Baltic OI '06 P5 - RLE Compression

View as PDF

Submit solution


Points: 20
Time limit: 5.0s
Memory limit: 64M

Problem type

RLE is a simple compression algorithm used to compress sequences containing subsequent repetitions of the same character. By compressing a particular sequence, we obtain its code. The idea is to replace repetitions of a given character (like aaaaa) with a counter saying how many repetitions there are. Namely, we represent it by a triple containing a repetition mark, the repeating character and an integer representing the number of repetitions. For example, aaaaa can be encoded as #a5 (where # represents the repetition mark).

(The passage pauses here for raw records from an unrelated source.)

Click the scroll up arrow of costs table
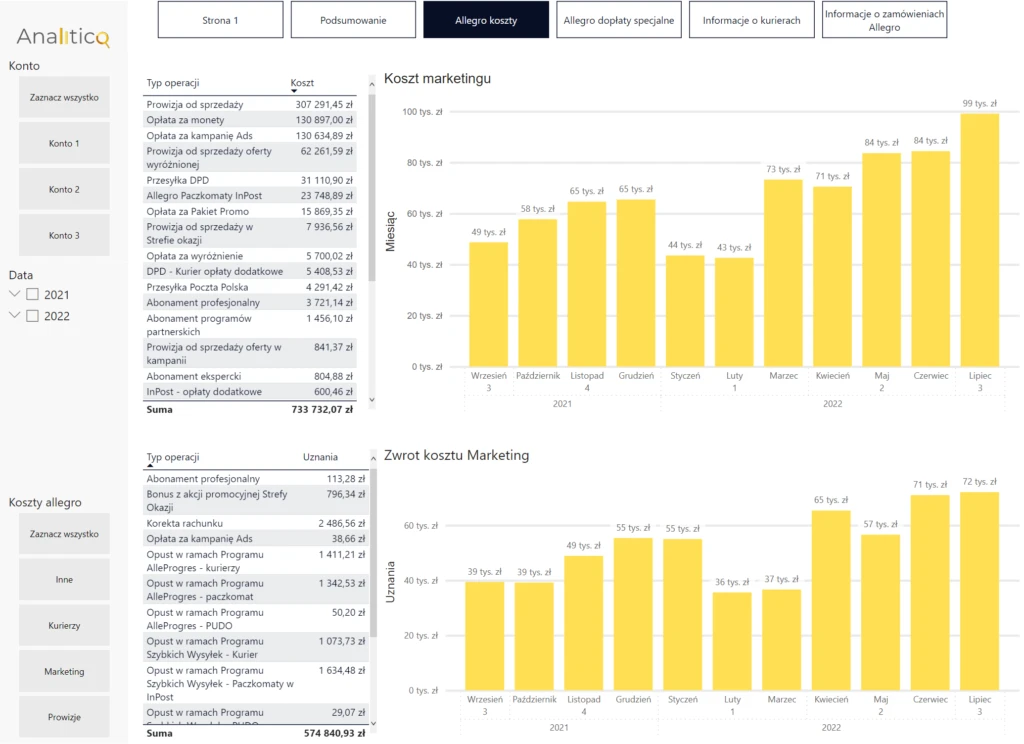 (x=372, y=84)
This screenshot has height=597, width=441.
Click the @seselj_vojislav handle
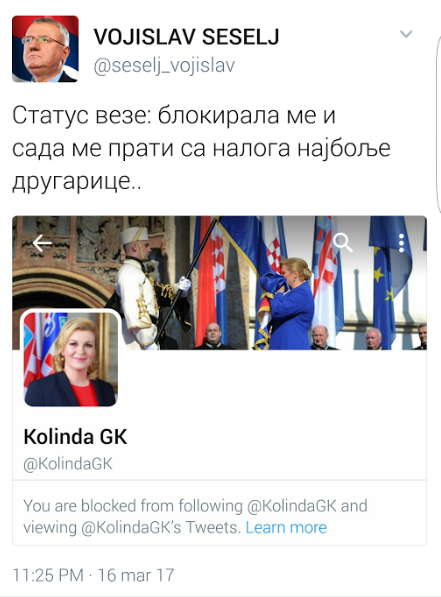tap(164, 65)
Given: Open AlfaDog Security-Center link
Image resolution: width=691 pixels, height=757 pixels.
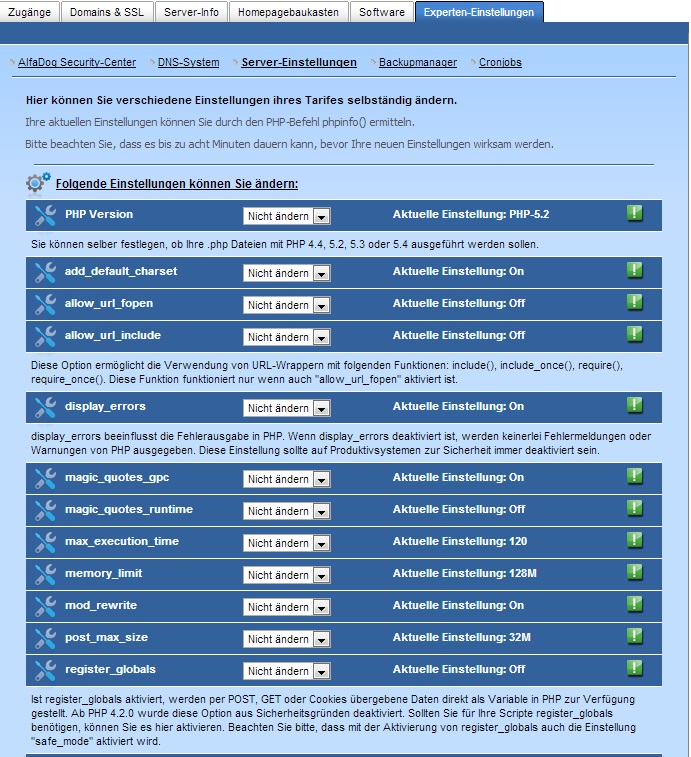Looking at the screenshot, I should pyautogui.click(x=77, y=62).
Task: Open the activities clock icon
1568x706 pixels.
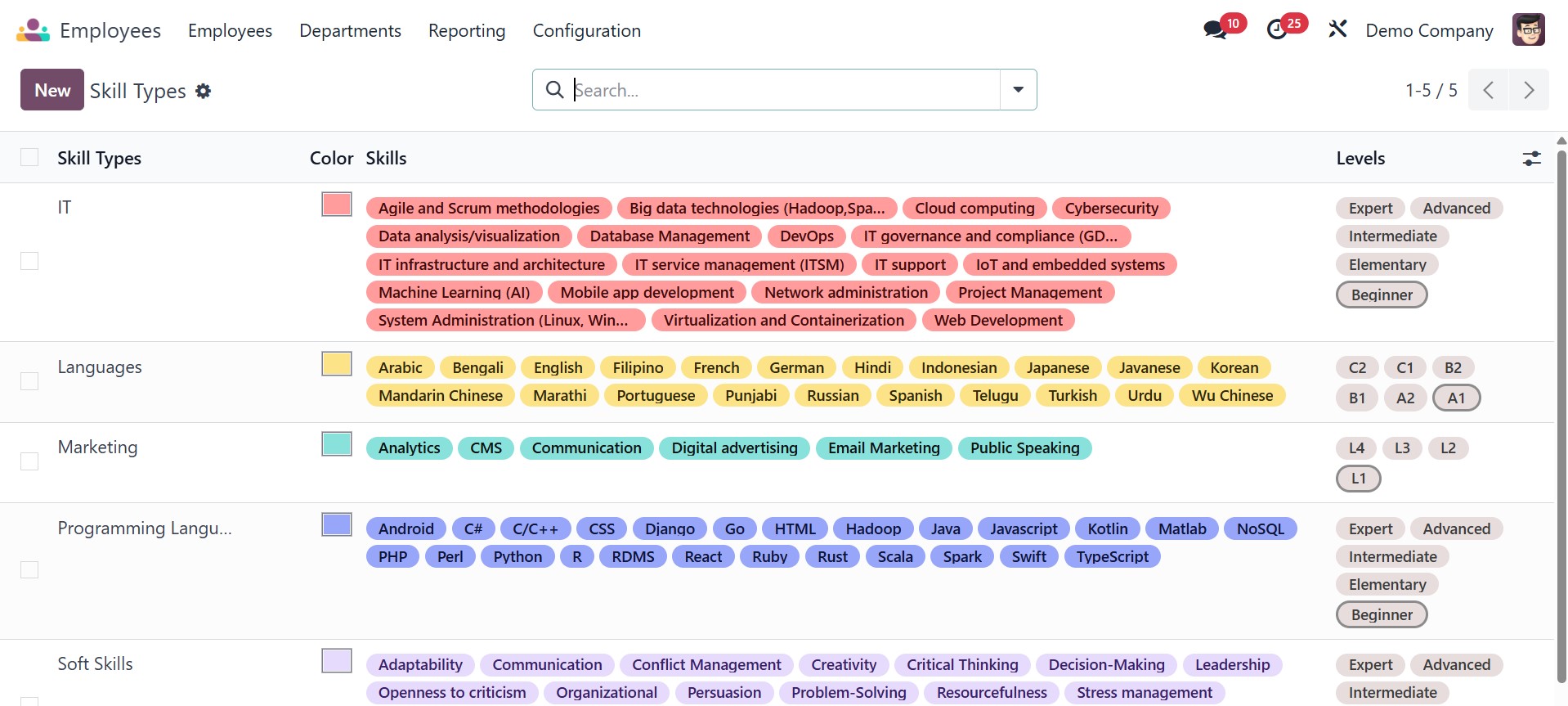Action: (x=1277, y=30)
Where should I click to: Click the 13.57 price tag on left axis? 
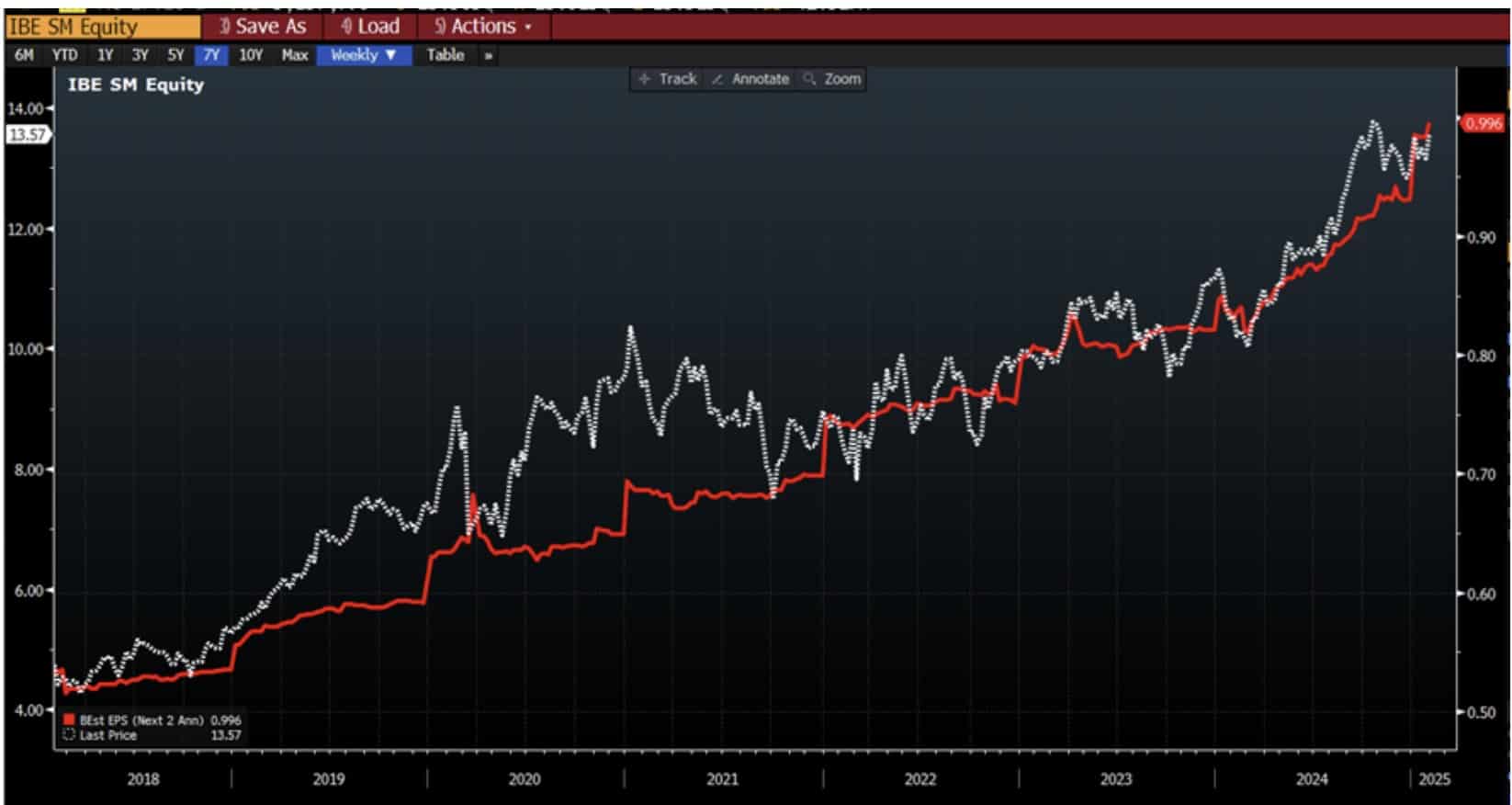27,134
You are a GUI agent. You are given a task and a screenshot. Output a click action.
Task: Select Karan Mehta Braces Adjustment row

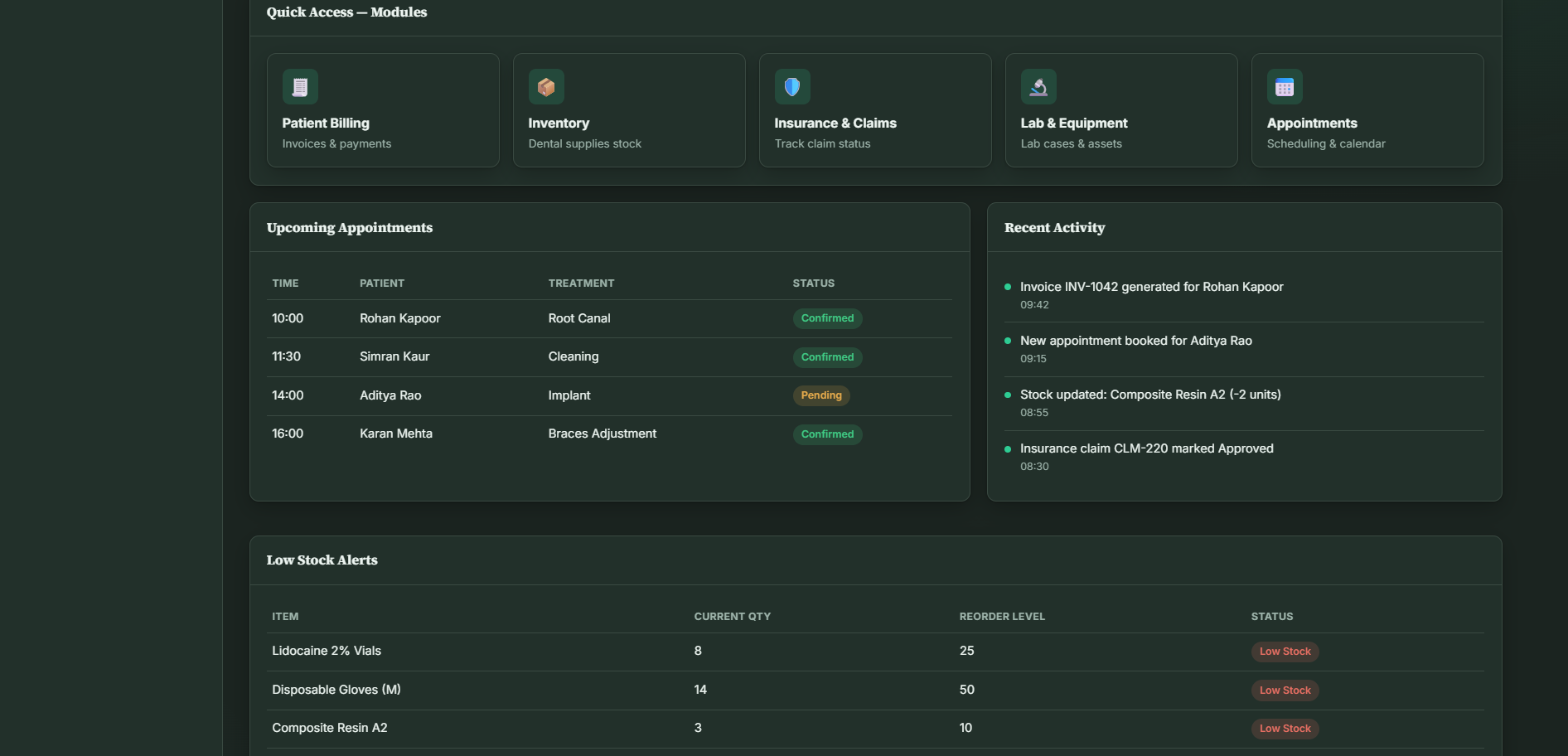pos(610,434)
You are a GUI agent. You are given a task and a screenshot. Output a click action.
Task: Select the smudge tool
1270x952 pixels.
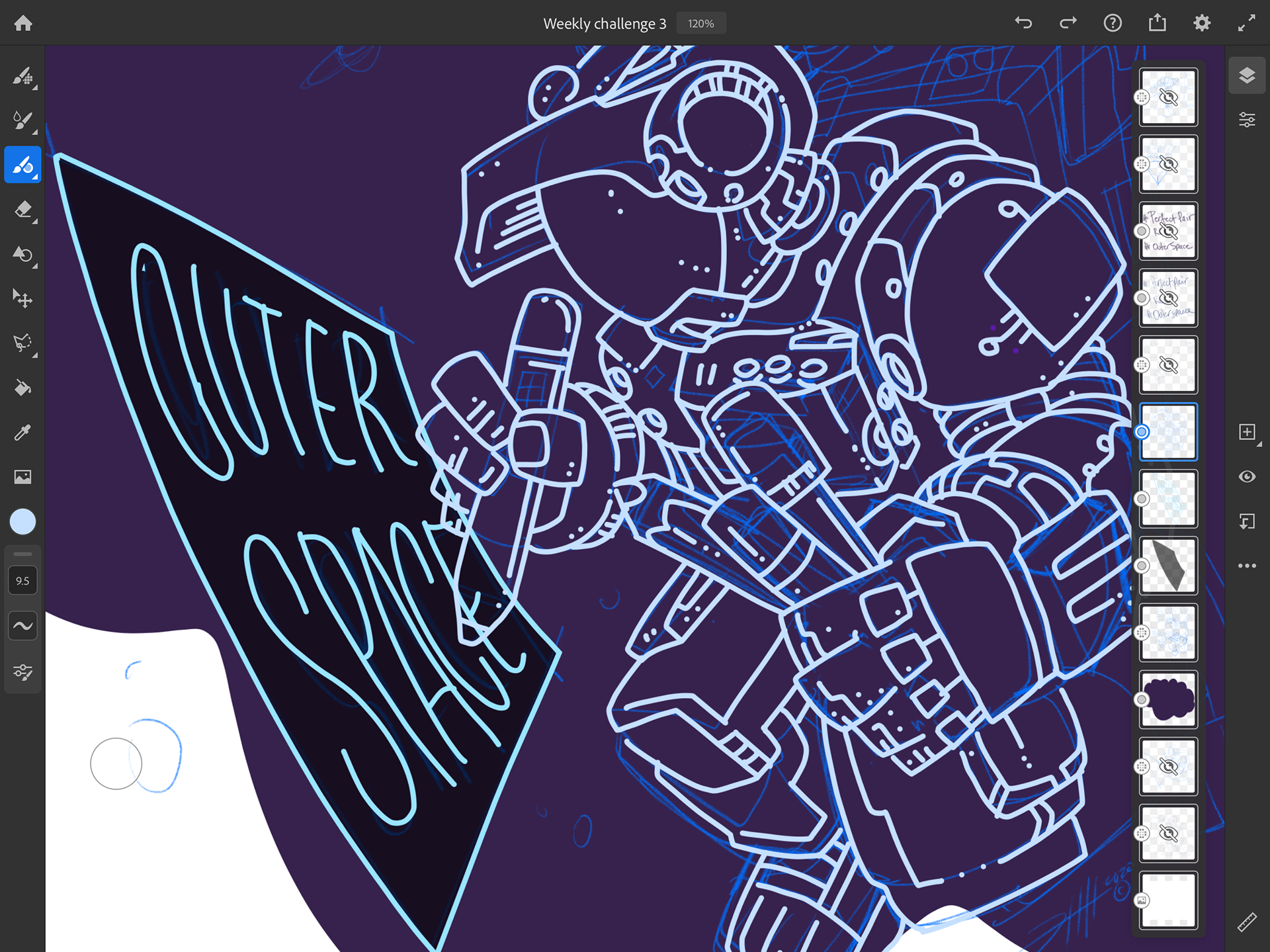pos(22,254)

We need to somehow represent the alphabet, the repetition mark, and the counter. Let the alphabet consist of n characters represented by integers from the set \Sigma = \{0, 1, \dots, n-1\}. The code of a sequence of characters from \Sigma is also a sequence of characters from \Sigma. At any moment, the repetition mark is represented by a character from \Sigma, denoted by e. Initially e is 0, but it may change during the coding. The code is interpreted as follows:

  • any character a in the code, except the repetition mark, represents itself,
  • if the repetition mark e occurs in the code, then the two following characters have special meaning:
    • if e is followed by ek, then it represents k+1 repetitions of e,
    • otherwise, if e is followed by b0 (where b \ne e), then b will be the repetition mark from that point on,
    • otherwise, if e is followed by bk (where b \ne e and k > 0), then it represents k+3 repetitions of b.

Using the above scheme, we can encode any sequence of characters from \Sigma. For instance, for n = 4, the sequence 1002222223333303020000 can be encoded as 10010230320100302101. First character of the code 1 means simply 1. Next 001 encodes 00. Then, 023 represents 222222, 032 represents 33333, and 010 switches the repetition mark to 1. Then 0302 represents itself and finally 101 encodes 0000.

A sequence may be encoded in many ways and code length may vary. Given an already encoded sequence, your task is to find a code with the least number of characters.

Write a program that:

  • Reads the size of the alphabet and the code of a sequence.
  • Finds the shortest code for that sequence.
  • Writes the result.

Input Specification

The first line contains one integer n (2 \le n \le 100\,000): the size of the alphabet. The second line contains one integer m (1 \le m \le 2\,000\,000): the length of the code. The last line contains m integers from the set \{0, 1, \dots, n-1\} separated by single spaces, representing the code of a sequence.

Output Specification

The first line should contain one integer m': the least number of characters in a code representing the given sequence. The last line of the output should contain m' integers from the set \{0, 1, \dots, n-1\} separated by single spaces: the code of the sequence. If there exist several shortest sequences, your program should output any one of them.

Sample Input 1

4
20
1 0 0 1 0 2 3 0 3 2 0 1 0 0 3 0 2 1 0 1

Sample Output 1

19
1 0 1 0 0 0 1 2 3 1 3 2 0 3 0 2 1 0 1

Sample Input 2

14
15
10 10 10 0 10 0 10 10 13 10 10 13 10 10 13

Sample Output 2

9
0 10 13 0 10 13 0 10 10

Comments

There are no comments at the moment.